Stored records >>
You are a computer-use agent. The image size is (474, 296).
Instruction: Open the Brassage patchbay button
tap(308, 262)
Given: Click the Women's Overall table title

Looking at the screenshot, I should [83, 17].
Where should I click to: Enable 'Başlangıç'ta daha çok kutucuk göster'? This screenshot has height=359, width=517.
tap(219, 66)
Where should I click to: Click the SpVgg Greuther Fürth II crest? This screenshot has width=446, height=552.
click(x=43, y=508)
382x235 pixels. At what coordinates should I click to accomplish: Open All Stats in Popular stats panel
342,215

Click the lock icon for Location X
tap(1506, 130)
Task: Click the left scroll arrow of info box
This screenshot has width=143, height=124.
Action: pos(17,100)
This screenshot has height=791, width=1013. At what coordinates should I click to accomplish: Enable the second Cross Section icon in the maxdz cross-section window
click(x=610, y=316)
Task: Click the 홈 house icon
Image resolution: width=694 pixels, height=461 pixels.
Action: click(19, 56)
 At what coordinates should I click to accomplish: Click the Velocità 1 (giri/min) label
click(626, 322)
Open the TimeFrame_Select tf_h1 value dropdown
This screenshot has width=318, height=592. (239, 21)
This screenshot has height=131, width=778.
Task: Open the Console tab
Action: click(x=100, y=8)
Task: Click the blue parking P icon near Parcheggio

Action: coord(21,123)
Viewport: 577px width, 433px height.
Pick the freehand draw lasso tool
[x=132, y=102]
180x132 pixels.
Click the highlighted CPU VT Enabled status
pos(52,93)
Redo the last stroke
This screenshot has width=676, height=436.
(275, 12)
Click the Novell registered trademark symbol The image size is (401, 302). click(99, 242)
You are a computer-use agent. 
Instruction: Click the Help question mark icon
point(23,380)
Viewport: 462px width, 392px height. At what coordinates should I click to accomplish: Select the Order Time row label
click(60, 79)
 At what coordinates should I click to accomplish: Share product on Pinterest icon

TASK >>
Where a line of the entries above holds the word "agent", return that line.

SOLUTION BELOW >>
You are a computer-use agent. The image size is (474, 296).
You are a computer-use agent. 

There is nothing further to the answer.